Jeff Chan wrote on Mon Apr 26 03:58:58 CEST 2004
The underlying principle as I see it is that most major site will have functional anti-abuse and anti-spam policies, so either a base domain is good or bad. I know that seems simplistic, but it's easy and fast to implement AND it seems to match reality pretty well.
There may come a point where a "big" domain starts to appear in spam despite an outward image of "antispam" and the choice which the current infrastructure offers is to block all of it or none of it. Blocking all of it may produce too many FPs whereas blocking a subset may be acceptable. At the moment there haven't been any tough decisions to take on listing or whitelisting. Everything has been very clear cut. It's not guaranteed to stay that way.
I don't know how real a risk this is, but I was worried about an infrastructure which effectively ties our hands on this point. (Once surbl is deployed in many different client software, I suppose it will be hard to change anything about the "public interface" to the data....)

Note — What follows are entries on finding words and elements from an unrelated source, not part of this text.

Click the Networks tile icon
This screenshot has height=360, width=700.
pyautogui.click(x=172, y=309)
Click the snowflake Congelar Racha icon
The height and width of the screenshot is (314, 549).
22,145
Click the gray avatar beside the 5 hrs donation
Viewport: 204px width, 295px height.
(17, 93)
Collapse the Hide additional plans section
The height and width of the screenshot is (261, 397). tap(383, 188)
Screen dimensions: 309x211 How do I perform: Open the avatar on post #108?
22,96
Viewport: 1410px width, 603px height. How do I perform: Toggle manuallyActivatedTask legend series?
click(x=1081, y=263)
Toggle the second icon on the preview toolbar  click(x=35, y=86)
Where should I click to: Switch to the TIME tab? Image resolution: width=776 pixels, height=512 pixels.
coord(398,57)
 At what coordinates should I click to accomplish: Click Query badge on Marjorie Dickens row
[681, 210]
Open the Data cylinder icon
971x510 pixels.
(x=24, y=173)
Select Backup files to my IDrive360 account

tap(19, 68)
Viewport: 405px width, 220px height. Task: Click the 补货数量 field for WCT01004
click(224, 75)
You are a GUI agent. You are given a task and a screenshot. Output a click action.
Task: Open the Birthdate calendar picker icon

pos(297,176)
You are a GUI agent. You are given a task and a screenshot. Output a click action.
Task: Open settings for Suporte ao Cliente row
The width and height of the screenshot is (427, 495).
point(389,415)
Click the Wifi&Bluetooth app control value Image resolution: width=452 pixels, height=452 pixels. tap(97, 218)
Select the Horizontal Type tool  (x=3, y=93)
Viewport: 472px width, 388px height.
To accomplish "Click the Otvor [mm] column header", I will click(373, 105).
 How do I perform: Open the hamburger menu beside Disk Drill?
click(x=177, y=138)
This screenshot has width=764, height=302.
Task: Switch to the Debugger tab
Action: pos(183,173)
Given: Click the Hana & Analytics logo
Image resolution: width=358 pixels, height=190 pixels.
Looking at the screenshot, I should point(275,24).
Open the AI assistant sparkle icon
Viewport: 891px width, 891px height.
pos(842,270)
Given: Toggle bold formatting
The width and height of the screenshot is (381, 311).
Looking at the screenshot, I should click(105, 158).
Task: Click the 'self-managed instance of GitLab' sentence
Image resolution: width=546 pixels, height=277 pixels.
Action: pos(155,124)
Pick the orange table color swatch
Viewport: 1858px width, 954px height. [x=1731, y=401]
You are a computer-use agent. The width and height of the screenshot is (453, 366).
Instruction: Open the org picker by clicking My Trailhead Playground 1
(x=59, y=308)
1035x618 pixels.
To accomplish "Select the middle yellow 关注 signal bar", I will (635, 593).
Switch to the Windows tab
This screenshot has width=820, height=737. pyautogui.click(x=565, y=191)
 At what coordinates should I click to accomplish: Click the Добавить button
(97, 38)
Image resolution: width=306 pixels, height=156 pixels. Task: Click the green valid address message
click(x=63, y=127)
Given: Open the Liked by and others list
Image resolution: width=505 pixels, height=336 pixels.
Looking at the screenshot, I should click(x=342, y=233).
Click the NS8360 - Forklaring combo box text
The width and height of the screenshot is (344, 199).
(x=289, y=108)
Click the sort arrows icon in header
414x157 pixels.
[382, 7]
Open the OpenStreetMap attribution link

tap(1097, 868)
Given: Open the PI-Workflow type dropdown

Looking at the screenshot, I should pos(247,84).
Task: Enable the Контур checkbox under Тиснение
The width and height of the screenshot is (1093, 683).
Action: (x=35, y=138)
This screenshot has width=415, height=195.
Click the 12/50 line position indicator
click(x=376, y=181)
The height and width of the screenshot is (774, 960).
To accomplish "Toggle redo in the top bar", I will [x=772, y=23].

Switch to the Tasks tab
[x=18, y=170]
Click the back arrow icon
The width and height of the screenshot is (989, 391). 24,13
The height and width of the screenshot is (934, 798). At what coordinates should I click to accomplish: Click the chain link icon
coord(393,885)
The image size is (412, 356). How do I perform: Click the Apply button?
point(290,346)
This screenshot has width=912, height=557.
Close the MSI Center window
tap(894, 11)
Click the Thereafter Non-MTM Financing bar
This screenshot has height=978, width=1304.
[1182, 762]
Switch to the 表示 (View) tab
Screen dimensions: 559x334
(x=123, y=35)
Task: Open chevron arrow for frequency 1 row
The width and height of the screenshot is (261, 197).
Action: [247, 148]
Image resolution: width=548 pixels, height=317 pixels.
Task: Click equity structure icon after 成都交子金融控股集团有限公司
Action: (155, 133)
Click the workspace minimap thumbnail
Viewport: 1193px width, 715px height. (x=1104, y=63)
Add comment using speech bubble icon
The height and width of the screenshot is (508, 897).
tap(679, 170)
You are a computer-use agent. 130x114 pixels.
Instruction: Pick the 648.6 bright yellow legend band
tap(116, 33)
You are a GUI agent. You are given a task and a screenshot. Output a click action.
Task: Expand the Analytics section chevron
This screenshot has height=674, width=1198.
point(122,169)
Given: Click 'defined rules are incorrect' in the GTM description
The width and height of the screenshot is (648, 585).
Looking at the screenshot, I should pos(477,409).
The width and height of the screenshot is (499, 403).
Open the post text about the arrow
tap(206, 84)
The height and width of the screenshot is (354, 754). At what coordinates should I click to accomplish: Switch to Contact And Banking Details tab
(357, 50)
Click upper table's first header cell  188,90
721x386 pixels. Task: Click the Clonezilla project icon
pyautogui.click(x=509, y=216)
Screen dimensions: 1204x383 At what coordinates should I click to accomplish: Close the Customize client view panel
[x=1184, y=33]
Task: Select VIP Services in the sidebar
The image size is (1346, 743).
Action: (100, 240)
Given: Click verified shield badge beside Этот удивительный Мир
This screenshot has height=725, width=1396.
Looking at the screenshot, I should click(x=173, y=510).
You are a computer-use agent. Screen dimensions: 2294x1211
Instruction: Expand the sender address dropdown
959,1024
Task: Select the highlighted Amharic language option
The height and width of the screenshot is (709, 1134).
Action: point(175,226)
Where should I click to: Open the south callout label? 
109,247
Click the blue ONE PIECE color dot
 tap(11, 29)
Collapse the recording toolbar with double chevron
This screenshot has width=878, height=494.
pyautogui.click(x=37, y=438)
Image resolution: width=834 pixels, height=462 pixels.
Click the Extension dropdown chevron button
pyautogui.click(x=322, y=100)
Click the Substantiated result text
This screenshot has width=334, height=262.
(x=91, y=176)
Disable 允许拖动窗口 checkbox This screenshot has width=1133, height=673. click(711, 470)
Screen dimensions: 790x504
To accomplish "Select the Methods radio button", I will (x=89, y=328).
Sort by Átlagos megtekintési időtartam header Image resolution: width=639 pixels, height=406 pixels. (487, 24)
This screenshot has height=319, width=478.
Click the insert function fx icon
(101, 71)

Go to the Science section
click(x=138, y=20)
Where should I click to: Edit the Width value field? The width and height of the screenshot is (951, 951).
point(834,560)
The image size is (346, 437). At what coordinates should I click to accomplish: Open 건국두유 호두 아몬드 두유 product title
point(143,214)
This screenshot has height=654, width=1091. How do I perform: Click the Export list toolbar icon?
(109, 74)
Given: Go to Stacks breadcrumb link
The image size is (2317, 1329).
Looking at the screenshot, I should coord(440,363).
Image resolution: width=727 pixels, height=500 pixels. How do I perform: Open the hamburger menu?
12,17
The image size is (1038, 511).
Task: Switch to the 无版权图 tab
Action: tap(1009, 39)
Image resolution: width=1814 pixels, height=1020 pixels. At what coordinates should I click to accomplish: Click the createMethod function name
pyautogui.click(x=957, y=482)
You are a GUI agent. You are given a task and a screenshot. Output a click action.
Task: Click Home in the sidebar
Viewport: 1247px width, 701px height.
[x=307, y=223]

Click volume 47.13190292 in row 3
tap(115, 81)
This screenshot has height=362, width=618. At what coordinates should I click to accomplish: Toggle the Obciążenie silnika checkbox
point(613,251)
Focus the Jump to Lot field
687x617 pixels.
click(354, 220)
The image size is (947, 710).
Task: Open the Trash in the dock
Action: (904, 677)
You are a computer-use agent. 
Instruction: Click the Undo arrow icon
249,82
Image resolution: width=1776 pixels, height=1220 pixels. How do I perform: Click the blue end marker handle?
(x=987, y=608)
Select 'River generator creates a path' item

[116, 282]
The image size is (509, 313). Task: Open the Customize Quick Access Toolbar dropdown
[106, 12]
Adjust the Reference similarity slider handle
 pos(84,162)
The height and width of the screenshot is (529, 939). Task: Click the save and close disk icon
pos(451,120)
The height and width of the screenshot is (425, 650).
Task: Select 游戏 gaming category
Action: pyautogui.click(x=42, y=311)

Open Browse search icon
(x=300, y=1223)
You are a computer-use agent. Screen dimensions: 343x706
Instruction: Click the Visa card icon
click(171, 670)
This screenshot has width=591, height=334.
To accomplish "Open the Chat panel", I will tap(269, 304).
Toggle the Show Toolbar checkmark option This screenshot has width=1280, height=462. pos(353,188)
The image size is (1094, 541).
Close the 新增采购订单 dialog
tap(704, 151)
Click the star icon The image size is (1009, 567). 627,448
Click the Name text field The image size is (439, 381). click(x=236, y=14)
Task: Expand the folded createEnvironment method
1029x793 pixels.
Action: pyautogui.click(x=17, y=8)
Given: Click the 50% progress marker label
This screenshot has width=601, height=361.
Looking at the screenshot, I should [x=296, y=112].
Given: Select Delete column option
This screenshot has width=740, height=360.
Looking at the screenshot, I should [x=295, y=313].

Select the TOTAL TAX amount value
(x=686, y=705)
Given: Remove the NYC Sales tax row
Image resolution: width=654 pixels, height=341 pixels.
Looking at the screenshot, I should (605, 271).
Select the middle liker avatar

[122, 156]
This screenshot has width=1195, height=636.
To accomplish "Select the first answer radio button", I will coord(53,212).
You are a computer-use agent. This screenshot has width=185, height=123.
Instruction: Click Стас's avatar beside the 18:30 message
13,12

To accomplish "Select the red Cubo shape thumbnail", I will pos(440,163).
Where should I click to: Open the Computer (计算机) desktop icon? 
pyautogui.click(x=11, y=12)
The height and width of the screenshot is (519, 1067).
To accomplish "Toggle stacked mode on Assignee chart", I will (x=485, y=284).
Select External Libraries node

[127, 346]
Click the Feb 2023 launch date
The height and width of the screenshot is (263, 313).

That's an interesting idea. Basically you want to signal redirection to higher domain levels with a special result for levels that should never get checked like co.uk.
That might be doable, but it would require extra logic on the client side as you note. That already sounds more complex than I like, though I see what you're getting at. Better to control what goes into the data (i.e. never let the TLD itself co.uk in), and make sure the client is following similar rules.
What I was proposing is a *change* to client processing logic, but not added *complexity*. rather a simplification.
What I mean is that currently the client has to contain - processing logic - data on the ccTLDs
(in the long run there will be multiple versions of the ccTLD data implemented in various client versions at any one time. Users will have to upgrade the client software to keep current with domain data).
Using an A record in surbl to indicate "this domain is not listed but a subdomain is. Try again" would mean the client just follows a simple processing rule. It doesn't need to know anything about specific domain data.
The logic would be something like this. lets assume that "url" is found in an email.
level=2 more_info_result = '127.0.0.255' listed_result = '127.0.0.2' do { result = query_dns ( extract_domain (url, level)) level = level +1 }while (result == more_info_result)
if (result == listed_result) { score it }
We will always catch bigspammer.co.uk with the current strategy.
I think that some of the ccTLDs have a mixed assignment strategy. This means that they should sometimes be checked at the 2nd level sometime at the 3rd level. The current logic always checks at a single predefined level.
The two example I saw were: .fr and .ca
Currently we check .ca at the third level, but it is possible to register a second level domain at .ca which we never catch so bigspammer.ca will get through.
We check .fr at the second level however there are many "standard" second level domains (like .nom.fr) which means we probably want to be checking these ones at the third level. (Translation: any bigspammer.nom.fr domain is imune to the current strategy unless we want to upset everyone who has a nom.fr domain by listing that).
I know a lot of what I argue for above seems simplistic when a more complex solution could have more interesting results, but very often the simpler solutions are better, especially in terms of resource consumption.
You're right to argue for the most simple solution. (In fact there are probably simpler solutions than the one I suggested!). My concern was to avoid inflexibility in the infrastructure and automatic immunity for various classes of domains.
John
On Tuesday, April 27, 2004, 1:47:41 PM, John Fawcett wrote:
Jeff Chan wrote on Mon Apr 26 03:58:58 CEST 2004
The underlying principle as I see it is that most major site will have functional anti-abuse and anti-spam policies, so either a base domain is good or bad. I know that seems simplistic, but it's easy and fast to implement AND it seems to match reality pretty well.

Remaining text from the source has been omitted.